### Document text

Recidivism, or the tendency of an individual to reoffend after being released from prison, is a problem that plagues the criminal justice system. Recidivism is a complex issue influenced by various factors, including the psychological, social, and economic challenges that ex-offenders face upon reentry into society. The high rates of recidivism in the United States suggest that current methods of rehabilitation and reintegration are not effective in preventing reoffending. This blog aims to explore the root causes of recidivism and the strategies that have been developed to address them.

Root Cause 1: Lack of Access to Resources and Opportunities

One of the most significant root causes of recidivism is the lack of access to resources and opportunities. Limited job prospects and financial strain make it difficult for ex-offenders to reintegrate back into society, increasing the risk of returning to criminal activity. Former prisoners’ poor psychological well-being and lack of community support services are among the factors that contribute to their inability to integrate into the community. As a result, over 50% of those released from prison are rearrested within five years, as per the Bureau of Justice Statistics.

######

## Assignment 1
Please print the recidivism passage word for word from "One of the most" up to and including "of Justice Statistics.".
## Assignment 2
What share of people released from prison are rearrested within five years, according to the Bureau of Justice Statistics figure cited in the recidivism passage?
The listing after the recidivism passage isn't needed for anything here.

### Records provided

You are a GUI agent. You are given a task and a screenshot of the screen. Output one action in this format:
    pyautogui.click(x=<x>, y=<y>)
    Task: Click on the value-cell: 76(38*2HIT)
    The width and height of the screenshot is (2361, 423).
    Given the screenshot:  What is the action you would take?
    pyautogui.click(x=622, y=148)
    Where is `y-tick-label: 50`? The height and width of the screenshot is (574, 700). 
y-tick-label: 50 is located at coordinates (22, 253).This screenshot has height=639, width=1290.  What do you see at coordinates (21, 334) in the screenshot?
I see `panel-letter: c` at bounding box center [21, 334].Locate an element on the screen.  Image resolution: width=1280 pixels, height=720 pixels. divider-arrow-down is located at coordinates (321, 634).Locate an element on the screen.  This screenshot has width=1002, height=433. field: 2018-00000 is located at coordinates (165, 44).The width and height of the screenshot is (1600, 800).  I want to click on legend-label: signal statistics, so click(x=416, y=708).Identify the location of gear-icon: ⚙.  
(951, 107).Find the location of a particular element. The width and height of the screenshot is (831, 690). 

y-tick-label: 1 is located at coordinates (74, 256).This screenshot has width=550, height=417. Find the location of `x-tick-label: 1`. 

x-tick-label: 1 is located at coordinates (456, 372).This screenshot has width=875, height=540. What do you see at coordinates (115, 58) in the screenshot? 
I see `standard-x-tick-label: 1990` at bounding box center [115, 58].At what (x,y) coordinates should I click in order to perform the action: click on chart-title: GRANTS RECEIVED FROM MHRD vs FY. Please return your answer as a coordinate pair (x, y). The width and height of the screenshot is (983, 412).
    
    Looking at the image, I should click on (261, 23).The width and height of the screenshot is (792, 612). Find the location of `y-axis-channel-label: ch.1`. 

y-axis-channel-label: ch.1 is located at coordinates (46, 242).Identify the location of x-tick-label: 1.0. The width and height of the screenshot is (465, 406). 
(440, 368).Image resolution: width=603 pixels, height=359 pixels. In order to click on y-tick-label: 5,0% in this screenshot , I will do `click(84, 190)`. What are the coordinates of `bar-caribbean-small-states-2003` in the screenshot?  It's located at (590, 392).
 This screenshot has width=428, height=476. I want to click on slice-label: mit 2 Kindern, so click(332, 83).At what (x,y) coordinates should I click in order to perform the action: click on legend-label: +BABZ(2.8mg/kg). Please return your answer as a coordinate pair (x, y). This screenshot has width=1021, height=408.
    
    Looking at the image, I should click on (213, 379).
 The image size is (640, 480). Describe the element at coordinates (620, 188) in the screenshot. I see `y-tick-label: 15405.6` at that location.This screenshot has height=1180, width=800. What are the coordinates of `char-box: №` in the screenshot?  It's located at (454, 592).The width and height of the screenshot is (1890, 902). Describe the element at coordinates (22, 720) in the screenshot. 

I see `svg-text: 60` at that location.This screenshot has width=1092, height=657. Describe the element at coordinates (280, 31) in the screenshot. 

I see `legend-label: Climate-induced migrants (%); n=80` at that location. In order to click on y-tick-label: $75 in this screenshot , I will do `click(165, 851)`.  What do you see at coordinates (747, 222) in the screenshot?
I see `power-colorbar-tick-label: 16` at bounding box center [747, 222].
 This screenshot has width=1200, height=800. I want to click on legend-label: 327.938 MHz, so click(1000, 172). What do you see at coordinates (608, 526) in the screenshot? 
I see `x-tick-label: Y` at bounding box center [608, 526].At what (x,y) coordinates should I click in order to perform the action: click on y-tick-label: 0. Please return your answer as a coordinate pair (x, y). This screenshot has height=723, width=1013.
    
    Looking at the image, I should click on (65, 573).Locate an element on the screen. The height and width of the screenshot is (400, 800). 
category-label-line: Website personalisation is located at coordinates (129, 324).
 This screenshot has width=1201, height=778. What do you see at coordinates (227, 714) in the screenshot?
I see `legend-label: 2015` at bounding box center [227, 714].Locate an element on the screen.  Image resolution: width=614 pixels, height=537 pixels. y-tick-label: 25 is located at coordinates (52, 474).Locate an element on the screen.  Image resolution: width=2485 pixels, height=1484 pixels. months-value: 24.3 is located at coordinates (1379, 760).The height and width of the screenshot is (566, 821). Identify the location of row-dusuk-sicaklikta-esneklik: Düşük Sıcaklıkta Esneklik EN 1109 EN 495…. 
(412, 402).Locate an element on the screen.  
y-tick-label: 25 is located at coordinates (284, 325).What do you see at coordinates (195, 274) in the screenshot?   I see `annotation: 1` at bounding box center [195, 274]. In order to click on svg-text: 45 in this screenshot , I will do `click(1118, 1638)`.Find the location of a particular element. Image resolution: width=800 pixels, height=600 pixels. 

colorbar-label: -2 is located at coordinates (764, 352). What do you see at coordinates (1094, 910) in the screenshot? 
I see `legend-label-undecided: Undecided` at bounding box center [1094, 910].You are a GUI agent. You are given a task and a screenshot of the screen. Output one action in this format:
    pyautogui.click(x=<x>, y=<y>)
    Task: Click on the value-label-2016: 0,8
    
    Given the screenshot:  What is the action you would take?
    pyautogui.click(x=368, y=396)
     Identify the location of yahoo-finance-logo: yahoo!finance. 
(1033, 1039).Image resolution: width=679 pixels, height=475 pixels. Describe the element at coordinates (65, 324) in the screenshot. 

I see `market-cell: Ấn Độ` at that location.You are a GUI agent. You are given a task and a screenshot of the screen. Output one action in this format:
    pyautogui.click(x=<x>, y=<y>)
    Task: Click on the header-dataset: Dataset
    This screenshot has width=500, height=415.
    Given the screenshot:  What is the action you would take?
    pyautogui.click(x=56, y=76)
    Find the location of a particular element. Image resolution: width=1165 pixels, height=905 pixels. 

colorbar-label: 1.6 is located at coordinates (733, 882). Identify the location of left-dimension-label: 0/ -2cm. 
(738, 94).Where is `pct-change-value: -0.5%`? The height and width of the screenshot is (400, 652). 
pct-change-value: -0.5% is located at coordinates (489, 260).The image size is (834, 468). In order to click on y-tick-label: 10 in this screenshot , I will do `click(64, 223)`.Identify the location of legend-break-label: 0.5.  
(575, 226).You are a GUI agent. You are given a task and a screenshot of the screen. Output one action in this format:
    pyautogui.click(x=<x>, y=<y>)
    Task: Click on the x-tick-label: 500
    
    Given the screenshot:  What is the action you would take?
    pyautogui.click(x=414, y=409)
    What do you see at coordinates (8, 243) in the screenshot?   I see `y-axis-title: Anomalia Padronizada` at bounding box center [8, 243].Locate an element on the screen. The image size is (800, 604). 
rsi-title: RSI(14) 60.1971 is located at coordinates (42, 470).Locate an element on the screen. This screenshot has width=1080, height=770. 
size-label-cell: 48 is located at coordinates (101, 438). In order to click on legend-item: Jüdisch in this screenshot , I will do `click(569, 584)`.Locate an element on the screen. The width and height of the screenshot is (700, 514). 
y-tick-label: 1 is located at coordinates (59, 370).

######

## Response box 1
One of the most significant root causes of recidivism is the lack of access to resources and opportunities. Limited job prospects and financial strain make it difficult for ex-offenders to reintegrate back into society, increasing the risk of returning to criminal activity. Former prisoners’ poor psychological well-being and lack of community support services are among the factors that contribute to their inability to integrate into the community. As a result, over 50% of those released from prison are rearrested within five years, as per the Bureau of Justice Statistics.

## Response box 2
Over 50%.